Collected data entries
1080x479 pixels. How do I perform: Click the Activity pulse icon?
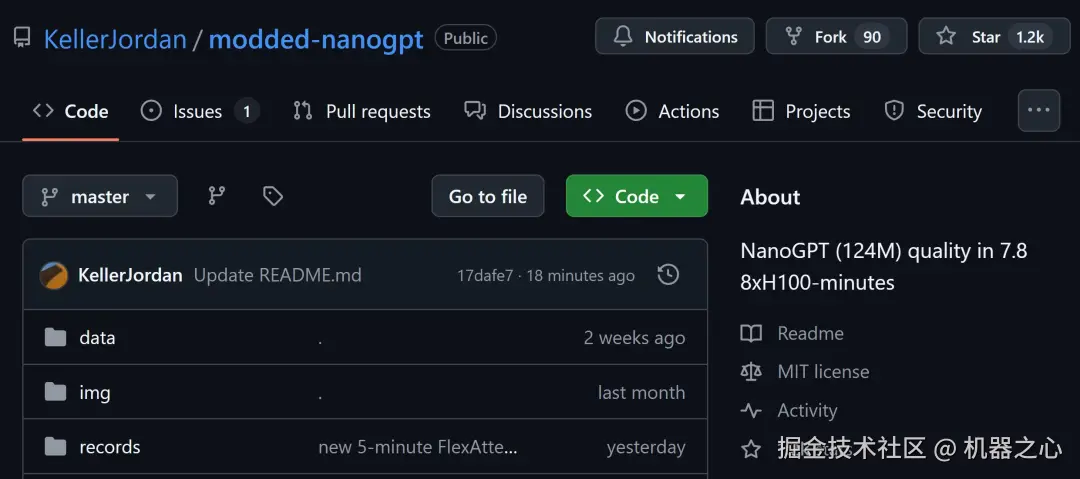[x=751, y=410]
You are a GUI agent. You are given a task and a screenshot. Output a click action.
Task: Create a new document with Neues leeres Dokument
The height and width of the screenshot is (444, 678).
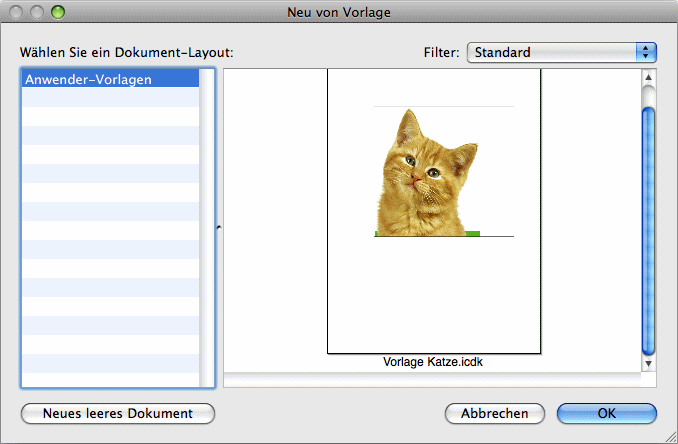pos(118,414)
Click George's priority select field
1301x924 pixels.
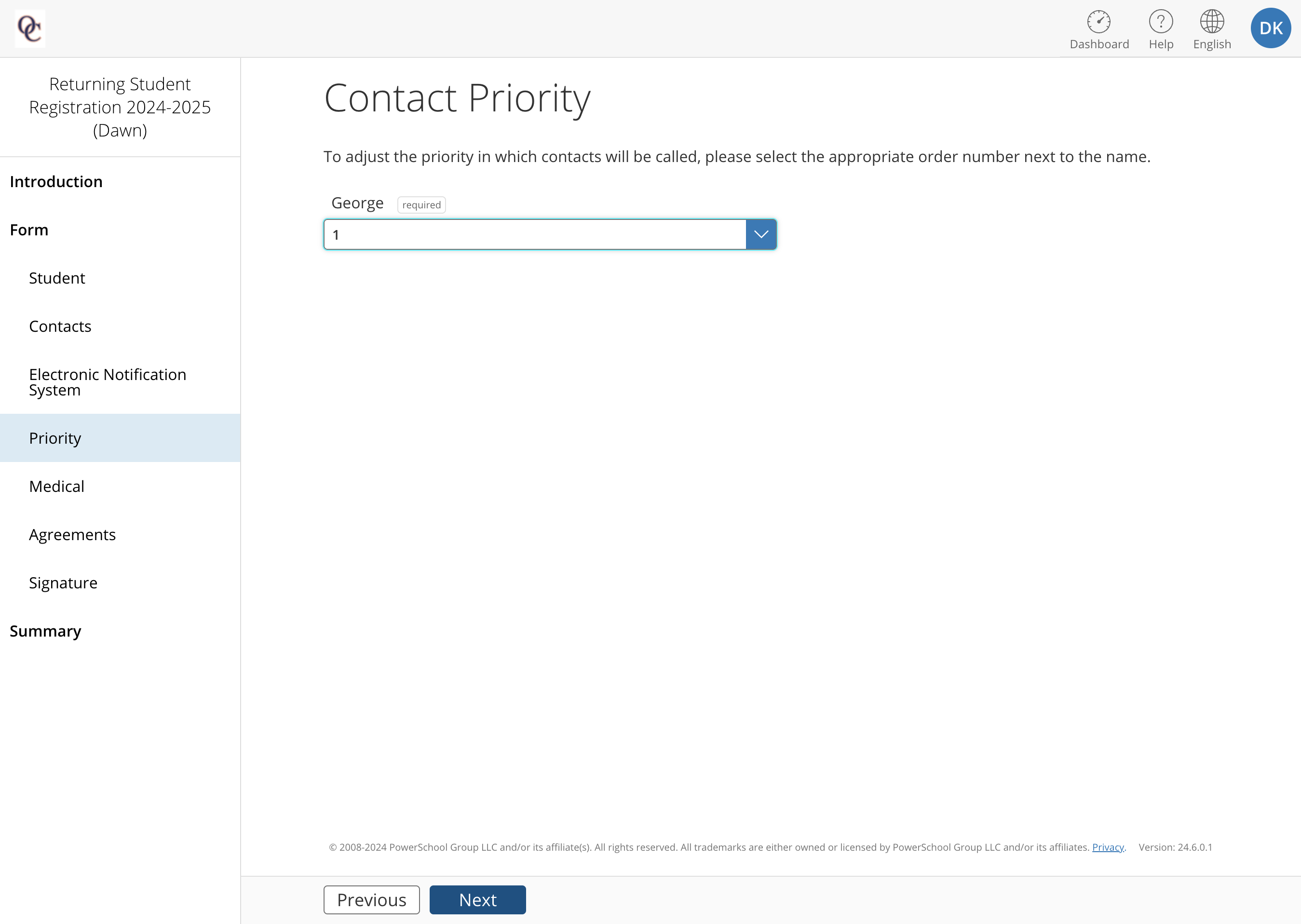[x=550, y=234]
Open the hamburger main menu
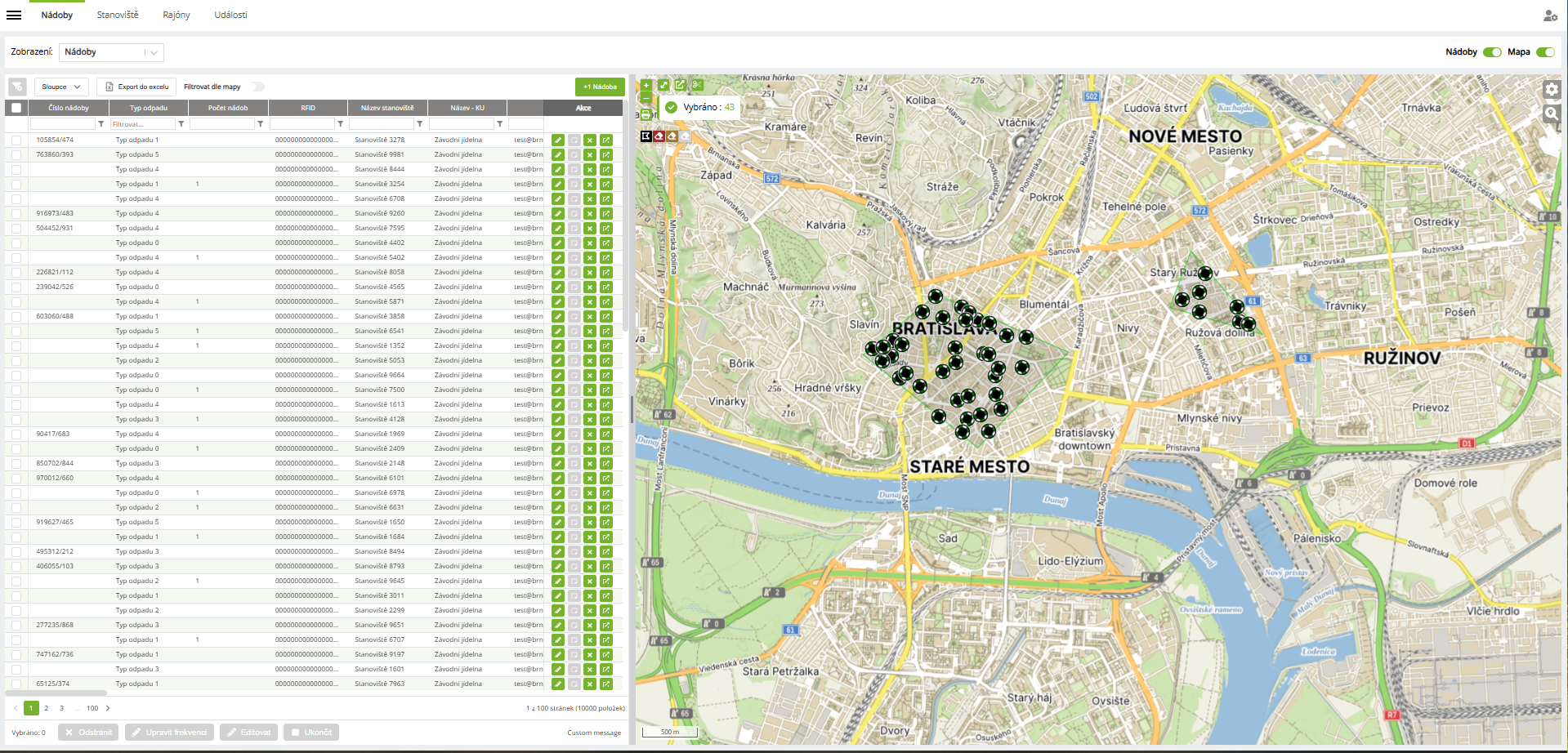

> **Problem to work on**:
Leave the pictures behind and transcribe every record above exactly.

> **Result below**:
1080x479 pixels. How do I perform: Click the Activity pulse icon?
[x=751, y=410]
You are a GUI agent. You are given a task and a screenshot. Output a click action.
Task: Create a new document with Neues leeres Dokument
The height and width of the screenshot is (444, 678).
pos(118,414)
Click George's priority select field
1301x924 pixels.
[x=550, y=234]
Open the hamburger main menu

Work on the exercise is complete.